● REQUIRED ACTION 1:
Reproduce verbatim the stretch of the customer service article from "Justyna BąkowskaToday we" through "that customers love.".

===

Justyna BąkowskaToday we asked Justyna Bąkowska, responsible for building Customer Support at Webinterpret, what her priorities were while setting up the Customer Support that customers love.

Define the challenges

Before creating the Customer Service of your customers’ dreams, you have to find out what is considered to be the Customer Service from hell. This will take you to the list of the challenges that each Customer Service deals with every day. You cannot really eliminate those challenges. What you can do, however, is to find good ways to beat them and turn them into your strengths. Justyna says that the main challenges that each Customer Service has to face are:

  • Timely resolution as promised
  • Satisfying solutions
  • Multilingual service
  • Multiple time zones
  • Adequate business processes

Timely resolution

Your customers have to know how long they will need to wait for your resolution. You cannot leave them feeling uncertain whether they will receive the answer immediately, or after the weekend, or whenever you find out how to deal with their requests. What is more: a promise, once given, has to be kept. Especially when it was given to your customers. At Webinterpret, there is a one day response rule. It states that the customer’s problem has to be dealt with within the first day of being reported. This means that it actually has to be handled straight after receiving it. It is hard to promise any deadline if there are no processes in place to offer solutions to your customers’ problems. And this causes another challenge – how to create business processes at your company’s Customer Service which meet your customers’ requirements.

Customer Service

Business processes

While planning business processes that address your customers’ needs, you have to ask yourself what the main reasons are that make customers contact you. When you have defined these, you can create processes and teams dedicated to solving certain problems. Customer-centric organization is a structure that helps to focus on customer goals and leads to a point at which your company objectives are exactly the same as those of your customers. At Webinterpret it works like this. Webinterpret has created two teams. One is dedicated to solving the customers’ problems, and the second works directly with customers on growing their business. Each customer who requests assistance has only one case manager who is dealing with a particular problem. When considering business processes, it is also important to know during which time frame exactly those processes have to work. It may be only from 8 am to 5 pm or it could be 24/7. This is another challenge caused by time zones.

Time zones and language differences

You cannot do anything about time zones except to learn how to apply your Customer Service to customers from all over the world. Your service also has to be available in your customers’ language. If you sell to people all over the world, your service also has to be provided in languages that your customers will feel comfortable with. Fortunately there is a platform such as Webinterpret dedicated to this particular situation. Sellers who sell on eBay and Amazon can find customers from foreign countries and communicate with them without knowing even one single word of the customer’s language.

===

● REQUIRED ACTION 2:
Rewrite the stretch from the start of the listing through the line containing "pyautogui.click(x=147, y=70)" as a numbered list, omitting blank lines.

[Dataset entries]
===

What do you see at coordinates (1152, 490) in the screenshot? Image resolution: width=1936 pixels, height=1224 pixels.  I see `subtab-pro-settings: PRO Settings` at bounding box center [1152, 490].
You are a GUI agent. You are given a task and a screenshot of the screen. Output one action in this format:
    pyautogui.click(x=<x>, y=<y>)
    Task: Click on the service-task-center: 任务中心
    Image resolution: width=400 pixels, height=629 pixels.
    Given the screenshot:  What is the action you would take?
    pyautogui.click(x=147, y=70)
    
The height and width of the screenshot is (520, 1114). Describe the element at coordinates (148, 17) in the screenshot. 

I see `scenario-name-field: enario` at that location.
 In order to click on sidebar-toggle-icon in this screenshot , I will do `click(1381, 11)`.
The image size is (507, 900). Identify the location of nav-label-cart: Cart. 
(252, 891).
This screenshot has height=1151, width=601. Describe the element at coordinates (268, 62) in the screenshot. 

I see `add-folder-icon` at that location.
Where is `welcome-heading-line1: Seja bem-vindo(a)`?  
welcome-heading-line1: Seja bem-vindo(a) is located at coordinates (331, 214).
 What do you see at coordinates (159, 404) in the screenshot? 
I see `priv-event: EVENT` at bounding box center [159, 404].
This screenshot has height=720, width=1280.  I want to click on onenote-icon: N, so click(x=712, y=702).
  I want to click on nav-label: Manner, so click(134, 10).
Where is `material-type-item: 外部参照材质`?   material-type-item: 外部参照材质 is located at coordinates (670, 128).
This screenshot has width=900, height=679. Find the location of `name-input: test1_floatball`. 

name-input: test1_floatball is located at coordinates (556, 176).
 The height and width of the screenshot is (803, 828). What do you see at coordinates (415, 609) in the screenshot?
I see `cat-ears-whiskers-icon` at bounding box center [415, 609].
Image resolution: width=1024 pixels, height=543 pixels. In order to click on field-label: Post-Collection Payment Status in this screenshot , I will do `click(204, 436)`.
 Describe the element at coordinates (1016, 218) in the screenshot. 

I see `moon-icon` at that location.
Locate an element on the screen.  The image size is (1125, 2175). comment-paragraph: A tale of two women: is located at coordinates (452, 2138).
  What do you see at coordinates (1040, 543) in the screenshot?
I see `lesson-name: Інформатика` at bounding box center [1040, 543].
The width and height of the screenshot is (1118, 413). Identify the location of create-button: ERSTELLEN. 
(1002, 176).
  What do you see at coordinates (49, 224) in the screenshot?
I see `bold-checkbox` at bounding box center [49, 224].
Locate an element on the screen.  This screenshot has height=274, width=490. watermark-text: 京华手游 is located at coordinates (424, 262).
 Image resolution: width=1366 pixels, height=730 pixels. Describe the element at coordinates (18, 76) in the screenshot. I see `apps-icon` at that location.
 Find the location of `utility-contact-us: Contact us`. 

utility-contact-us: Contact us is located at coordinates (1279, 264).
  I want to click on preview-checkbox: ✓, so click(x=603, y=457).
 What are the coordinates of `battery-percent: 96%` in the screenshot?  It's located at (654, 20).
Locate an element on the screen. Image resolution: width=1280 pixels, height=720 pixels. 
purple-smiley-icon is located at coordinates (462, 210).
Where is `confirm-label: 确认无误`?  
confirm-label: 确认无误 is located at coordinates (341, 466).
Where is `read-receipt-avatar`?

===

● TASK ANSWER 1:
Justyna BąkowskaToday we asked Justyna Bąkowska, responsible for building Customer Support at Webinterpret, what her priorities were while setting up the Customer Support that customers love.

● TASK ANSWER 2:
1. What do you see at coordinates (1152, 490) in the screenshot? Image resolution: width=1936 pixels, height=1224 pixels.  I see `subtab-pro-settings: PRO Settings` at bounding box center [1152, 490].
2. You are a GUI agent. You are given a task and a screenshot of the screen. Output one action in this format:
3.     pyautogui.click(x=<x>, y=<y>)
4.     Task: Click on the service-task-center: 任务中心
5.     Image resolution: width=400 pixels, height=629 pixels.
6.     Given the screenshot:  What is the action you would take?
7.     pyautogui.click(x=147, y=70)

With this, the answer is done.